To load the system configuration programmatically, use the `TOMLDecoder` provided by the project:

```swift
import Foundation
import ContainerPersistence

let configURL = URL(fileURLWithPath: "/etc/container/config.toml")
do {
    let data = try Data(contentsOf: configURL)
    let decoder = TOMLDecoder()
    let systemConfig = try decoder.decode(
        ContainerSystemConfig.self,
        from: data
    )
    
    print("Kernel binary:", systemConfig.kernel.binaryPath)
    print("Kernel URL:", systemConfig.kernel.url)
} catch {
    print("Configuration failed to load: \(error)")
}

```

This pattern reads the TOML file into the `ContainerSystemConfig` aggregate type, automatically applying default values for any omitted sections.

### Overriding Kernel Paths Programmatically

For tooling that needs to inject kernel settings at runtime—such as testing newer kernel builds—construct a modified configuration instance:

```swift
var systemConfig = try decoder.decode(ContainerSystemConfig.self, from: data)

systemConfig = ContainerSystemConfig(
    kernel: KernelConfig(
        binaryPath: "/custom/kata/vmlinux",
        url: URL(string: "https://example.com/custom-kata.tar.zst")!
    ),
    build: systemConfig.build,
    container: systemConfig.container,
    dns: systemConfig.dns,
    machine: systemConfig.machine,
    network: systemConfig.network,
    registry: systemConfig.registry,
    vminit: systemConfig.vminit
)

```

This approach preserves existing configuration sections while replacing only the kernel parameters, useful for CI pipelines or development workflows that require specific kernel versions.

## Summary

- The Apple container runtime uses a TOML-based configuration system centered on the `ContainerSystemConfig` class in [`Sources/ContainerPersistence/ContainerSystemConfig.swift`](https://github.com/apple/container/blob/main/Sources/ContainerPersistence/ContainerSystemConfig.swift).
- System properties are organized into eight sub-configurations, with the `[kernel]` section controlling guest kernel binaries and download sources.
- Default kernels point to specific paths within KATA archives downloaded from GitHub releases, with automatic fetch-on-missing behavior.
- Configuration parsing uses custom `Codable` implementations and `Measurement+Parse.swift` for type-safe validation of memory and network values.
- Operators can override kernel settings via [`config.toml`](https://github.com/apple/container/blob/main/config.toml) edits or programmatically through Swift struct initialization.

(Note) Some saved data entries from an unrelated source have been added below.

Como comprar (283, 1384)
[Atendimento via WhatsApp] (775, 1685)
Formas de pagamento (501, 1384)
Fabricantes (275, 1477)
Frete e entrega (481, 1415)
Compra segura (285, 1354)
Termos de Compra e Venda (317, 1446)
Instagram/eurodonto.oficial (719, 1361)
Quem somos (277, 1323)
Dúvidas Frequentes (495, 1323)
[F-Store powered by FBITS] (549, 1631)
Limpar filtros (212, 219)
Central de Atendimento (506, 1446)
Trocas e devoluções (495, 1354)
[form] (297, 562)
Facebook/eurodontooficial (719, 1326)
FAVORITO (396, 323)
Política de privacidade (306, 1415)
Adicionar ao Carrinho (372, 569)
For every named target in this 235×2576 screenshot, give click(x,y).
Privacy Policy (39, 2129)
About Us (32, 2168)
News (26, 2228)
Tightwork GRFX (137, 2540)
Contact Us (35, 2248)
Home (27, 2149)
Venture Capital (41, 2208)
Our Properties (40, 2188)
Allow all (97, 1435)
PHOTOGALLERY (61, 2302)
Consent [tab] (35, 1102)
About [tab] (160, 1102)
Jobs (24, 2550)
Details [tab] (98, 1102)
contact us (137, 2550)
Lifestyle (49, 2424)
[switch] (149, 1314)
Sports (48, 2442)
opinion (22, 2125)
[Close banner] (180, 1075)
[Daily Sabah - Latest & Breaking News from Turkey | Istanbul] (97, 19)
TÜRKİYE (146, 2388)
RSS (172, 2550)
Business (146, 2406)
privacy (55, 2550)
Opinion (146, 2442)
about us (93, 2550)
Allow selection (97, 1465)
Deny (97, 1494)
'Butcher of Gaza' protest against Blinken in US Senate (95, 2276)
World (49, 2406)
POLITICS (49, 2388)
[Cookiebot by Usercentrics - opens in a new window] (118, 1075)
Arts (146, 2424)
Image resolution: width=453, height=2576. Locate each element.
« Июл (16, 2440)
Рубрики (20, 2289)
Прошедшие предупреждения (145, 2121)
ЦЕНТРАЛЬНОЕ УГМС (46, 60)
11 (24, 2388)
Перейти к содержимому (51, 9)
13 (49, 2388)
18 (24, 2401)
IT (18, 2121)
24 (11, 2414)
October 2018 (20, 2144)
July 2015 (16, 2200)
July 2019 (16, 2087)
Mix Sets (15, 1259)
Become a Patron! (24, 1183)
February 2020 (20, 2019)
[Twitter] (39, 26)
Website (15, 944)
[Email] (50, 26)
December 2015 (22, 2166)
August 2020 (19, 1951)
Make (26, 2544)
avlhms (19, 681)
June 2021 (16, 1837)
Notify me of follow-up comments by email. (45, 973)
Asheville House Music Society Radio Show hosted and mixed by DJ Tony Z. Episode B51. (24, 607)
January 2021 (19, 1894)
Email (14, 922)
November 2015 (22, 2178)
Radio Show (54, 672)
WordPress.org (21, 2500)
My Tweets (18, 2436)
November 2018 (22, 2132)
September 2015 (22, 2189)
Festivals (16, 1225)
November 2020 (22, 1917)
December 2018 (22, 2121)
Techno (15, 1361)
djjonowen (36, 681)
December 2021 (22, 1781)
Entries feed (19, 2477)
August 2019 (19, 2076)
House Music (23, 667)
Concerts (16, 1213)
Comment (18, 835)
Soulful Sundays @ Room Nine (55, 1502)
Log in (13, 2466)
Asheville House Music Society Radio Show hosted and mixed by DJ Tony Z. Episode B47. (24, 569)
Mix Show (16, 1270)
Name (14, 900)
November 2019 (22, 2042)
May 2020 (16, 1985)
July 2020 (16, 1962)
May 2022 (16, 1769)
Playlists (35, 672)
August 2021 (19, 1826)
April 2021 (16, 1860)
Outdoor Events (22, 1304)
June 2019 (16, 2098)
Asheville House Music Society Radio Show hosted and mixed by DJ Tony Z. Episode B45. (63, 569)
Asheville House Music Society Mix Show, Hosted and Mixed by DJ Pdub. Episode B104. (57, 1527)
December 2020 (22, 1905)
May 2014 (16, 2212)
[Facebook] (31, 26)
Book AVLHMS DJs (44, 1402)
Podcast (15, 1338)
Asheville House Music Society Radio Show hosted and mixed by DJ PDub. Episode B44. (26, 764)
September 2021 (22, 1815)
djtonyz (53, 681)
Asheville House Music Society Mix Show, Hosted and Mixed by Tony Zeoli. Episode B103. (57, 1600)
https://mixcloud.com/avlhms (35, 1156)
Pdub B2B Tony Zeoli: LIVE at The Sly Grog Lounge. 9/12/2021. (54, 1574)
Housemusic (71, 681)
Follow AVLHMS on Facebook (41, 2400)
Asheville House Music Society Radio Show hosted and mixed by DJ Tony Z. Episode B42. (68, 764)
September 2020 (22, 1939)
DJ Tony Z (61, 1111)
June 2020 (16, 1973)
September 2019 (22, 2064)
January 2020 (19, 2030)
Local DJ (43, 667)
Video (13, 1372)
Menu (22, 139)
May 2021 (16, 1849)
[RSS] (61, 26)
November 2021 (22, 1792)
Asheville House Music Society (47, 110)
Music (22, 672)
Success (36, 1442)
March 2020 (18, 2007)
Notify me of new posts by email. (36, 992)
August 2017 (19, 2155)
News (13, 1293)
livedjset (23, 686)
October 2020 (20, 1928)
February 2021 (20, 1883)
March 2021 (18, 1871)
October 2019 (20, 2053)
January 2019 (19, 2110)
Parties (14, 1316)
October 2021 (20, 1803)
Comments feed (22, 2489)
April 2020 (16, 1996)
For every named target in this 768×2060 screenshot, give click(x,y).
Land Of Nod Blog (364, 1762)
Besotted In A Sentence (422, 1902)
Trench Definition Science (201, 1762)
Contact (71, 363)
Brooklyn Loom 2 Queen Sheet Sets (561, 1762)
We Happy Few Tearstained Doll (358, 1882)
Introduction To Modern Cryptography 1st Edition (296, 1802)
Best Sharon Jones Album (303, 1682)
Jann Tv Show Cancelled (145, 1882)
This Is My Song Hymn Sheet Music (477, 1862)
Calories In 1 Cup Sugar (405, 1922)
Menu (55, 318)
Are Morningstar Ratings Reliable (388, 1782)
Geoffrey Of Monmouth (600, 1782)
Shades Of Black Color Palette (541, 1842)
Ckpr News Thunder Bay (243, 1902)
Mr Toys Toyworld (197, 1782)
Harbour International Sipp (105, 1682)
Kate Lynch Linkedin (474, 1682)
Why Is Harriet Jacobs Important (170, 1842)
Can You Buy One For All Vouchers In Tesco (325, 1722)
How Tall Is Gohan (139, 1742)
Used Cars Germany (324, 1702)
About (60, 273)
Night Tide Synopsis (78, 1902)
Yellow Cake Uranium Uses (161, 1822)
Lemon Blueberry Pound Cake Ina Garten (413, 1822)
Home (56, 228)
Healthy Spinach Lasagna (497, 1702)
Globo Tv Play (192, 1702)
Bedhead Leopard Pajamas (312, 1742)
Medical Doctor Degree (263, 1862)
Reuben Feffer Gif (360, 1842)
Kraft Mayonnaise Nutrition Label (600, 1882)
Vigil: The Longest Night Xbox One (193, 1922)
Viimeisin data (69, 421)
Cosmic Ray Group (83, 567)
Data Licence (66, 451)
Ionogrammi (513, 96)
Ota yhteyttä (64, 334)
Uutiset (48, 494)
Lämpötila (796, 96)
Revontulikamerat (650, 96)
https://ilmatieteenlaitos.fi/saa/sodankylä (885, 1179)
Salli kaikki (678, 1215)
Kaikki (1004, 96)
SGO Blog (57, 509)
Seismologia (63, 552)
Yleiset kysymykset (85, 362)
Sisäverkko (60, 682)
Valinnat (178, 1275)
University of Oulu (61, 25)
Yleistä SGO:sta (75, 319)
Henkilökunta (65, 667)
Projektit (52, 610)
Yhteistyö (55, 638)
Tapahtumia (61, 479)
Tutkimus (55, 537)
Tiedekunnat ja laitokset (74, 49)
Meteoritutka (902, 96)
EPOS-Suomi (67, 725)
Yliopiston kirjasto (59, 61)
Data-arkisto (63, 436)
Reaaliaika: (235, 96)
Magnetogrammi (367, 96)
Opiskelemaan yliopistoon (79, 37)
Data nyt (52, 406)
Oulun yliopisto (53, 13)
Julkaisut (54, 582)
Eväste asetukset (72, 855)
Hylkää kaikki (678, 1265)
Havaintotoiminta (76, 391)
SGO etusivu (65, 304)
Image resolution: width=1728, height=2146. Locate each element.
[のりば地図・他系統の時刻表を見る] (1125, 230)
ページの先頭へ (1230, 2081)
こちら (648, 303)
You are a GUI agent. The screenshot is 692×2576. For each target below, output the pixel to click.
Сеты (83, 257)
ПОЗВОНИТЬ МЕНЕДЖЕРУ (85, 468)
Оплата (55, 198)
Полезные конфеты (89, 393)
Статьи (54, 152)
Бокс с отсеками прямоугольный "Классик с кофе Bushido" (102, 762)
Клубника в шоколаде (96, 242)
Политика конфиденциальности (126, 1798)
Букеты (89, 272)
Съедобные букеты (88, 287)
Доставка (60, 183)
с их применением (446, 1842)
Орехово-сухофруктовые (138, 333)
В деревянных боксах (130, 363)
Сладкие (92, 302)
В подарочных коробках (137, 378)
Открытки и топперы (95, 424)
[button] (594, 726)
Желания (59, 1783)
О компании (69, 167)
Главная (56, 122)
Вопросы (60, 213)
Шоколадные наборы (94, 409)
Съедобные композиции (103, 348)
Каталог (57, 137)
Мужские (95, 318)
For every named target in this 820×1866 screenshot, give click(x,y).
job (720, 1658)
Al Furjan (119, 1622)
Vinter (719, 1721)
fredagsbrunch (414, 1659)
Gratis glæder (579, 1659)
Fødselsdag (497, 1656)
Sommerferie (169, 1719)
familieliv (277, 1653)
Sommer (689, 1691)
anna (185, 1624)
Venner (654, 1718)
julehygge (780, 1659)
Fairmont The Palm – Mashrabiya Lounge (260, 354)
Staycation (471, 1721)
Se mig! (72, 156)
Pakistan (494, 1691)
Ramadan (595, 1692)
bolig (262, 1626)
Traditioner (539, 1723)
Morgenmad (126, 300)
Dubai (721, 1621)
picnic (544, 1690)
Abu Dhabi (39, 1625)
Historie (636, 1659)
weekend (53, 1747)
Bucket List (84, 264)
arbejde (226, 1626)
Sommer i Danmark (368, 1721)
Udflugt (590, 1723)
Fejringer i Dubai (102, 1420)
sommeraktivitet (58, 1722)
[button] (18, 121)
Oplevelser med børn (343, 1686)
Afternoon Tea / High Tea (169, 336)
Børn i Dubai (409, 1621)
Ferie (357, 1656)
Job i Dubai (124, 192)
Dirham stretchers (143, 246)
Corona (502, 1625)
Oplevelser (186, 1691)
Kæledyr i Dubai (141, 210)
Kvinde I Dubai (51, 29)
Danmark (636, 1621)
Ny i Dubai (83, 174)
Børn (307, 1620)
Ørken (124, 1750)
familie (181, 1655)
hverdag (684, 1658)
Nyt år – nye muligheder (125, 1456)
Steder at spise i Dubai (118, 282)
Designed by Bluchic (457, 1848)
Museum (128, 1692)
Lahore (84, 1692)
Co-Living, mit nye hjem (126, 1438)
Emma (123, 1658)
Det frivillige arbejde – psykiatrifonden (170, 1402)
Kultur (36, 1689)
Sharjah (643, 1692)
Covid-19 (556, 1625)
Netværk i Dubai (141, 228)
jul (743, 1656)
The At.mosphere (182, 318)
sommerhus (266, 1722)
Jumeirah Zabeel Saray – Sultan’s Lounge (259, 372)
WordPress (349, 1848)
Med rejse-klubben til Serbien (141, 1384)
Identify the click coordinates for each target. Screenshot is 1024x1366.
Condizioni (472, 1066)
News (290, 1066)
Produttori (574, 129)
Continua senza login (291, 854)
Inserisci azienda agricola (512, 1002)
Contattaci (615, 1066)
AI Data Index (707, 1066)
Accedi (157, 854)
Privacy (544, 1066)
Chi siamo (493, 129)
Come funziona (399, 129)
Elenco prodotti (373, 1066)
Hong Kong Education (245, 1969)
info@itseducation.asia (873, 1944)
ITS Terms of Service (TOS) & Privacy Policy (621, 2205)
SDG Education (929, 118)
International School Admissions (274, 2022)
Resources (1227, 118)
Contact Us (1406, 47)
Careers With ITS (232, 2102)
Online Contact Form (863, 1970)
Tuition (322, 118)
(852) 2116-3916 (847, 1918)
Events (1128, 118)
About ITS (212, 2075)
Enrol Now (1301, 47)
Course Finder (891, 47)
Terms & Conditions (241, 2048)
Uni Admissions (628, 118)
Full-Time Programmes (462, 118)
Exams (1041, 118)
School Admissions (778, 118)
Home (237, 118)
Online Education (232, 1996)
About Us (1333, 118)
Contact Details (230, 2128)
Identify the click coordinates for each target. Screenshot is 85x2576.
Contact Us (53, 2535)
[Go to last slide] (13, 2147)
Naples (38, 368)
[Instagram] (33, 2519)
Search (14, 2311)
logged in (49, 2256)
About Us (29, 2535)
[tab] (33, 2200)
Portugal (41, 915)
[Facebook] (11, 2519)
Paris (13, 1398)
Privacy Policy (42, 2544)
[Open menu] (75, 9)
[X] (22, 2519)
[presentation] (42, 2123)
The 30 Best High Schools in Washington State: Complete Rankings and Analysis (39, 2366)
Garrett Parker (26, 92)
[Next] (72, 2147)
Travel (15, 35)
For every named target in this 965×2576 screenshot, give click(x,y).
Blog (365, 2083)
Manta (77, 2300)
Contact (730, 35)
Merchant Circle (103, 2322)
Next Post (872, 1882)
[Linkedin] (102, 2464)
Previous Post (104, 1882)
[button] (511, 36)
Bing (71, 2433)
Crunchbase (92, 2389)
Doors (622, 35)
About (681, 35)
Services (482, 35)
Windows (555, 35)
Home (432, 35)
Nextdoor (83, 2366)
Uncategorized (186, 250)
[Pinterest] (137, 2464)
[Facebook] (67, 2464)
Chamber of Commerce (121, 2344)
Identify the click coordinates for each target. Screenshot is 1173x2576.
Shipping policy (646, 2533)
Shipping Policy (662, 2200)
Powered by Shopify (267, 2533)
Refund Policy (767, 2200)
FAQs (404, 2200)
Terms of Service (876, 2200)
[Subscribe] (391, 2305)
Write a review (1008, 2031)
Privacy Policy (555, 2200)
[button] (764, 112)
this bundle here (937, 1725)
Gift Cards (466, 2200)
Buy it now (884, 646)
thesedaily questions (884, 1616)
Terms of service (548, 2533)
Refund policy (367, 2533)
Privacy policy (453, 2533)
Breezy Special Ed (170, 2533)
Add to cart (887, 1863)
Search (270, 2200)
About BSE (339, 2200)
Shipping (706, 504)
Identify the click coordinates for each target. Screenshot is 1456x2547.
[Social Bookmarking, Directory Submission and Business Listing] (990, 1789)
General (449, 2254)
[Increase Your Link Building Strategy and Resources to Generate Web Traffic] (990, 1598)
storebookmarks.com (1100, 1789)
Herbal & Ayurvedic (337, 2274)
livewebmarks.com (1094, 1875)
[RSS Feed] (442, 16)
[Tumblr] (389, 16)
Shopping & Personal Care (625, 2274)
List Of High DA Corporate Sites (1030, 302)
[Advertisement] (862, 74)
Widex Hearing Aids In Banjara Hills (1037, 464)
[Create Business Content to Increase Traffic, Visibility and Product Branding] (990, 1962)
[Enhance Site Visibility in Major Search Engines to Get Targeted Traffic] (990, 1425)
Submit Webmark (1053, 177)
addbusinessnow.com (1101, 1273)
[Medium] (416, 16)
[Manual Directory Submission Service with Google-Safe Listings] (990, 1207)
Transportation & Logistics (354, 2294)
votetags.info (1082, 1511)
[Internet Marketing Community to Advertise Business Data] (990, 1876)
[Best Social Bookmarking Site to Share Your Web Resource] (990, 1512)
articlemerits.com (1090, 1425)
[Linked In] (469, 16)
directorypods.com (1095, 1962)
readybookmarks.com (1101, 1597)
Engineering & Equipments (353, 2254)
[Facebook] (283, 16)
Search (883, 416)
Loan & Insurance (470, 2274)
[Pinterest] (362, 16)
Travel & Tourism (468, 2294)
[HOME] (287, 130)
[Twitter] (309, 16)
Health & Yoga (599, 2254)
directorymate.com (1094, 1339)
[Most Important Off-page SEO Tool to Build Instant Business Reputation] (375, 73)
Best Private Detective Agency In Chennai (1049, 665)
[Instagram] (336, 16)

## Frequently Asked Questions

### Where is the system configuration file located?

The container daemon expects the configuration file at [`/etc/container/config.toml`](https://github.com/apple/container/blob/main//etc/container/config.toml). This path contains the TOML definitions for all system properties including kernel, network, and build settings. The file follows the schema documented in [`docs/container-system-config.md`](https://github.com/apple/container/blob/main/docs/container-system-config.md) within the repository.

### What happens if the kernel binary is missing at runtime?

When the daemon starts with a `binaryPath` pointing to a non-existent file, it automatically downloads the archive specified by the `url` field, extracts the contents, and locates the kernel binary within the extracted directory. This ensures that fresh installations or updates can bootstrap the required kernel without manual intervention.

### How do I specify a custom kernel version for testing?

Create a custom `[kernel]` section in your [`config.toml`](https://github.com/apple/container/blob/main/config.toml) with the `binaryPath` pointing to your test kernel location inside the archive structure and the `url` pointing to your custom archive. Alternatively, programmatically construct a `KernelConfig` instance with your custom paths and pass it to the `ContainerSystemConfig` initializer, keeping other configuration sections unchanged.

### Are configuration changes applied immediately or require a restart?

The configuration is immutable after decoding and loaded at daemon startup. Changes to [`config.toml`](https://github.com/apple/container/blob/main/config.toml) require a restart of the container daemon to take effect. This immutability guarantee ensures thread-safe access to configuration values throughout the system lifecycle.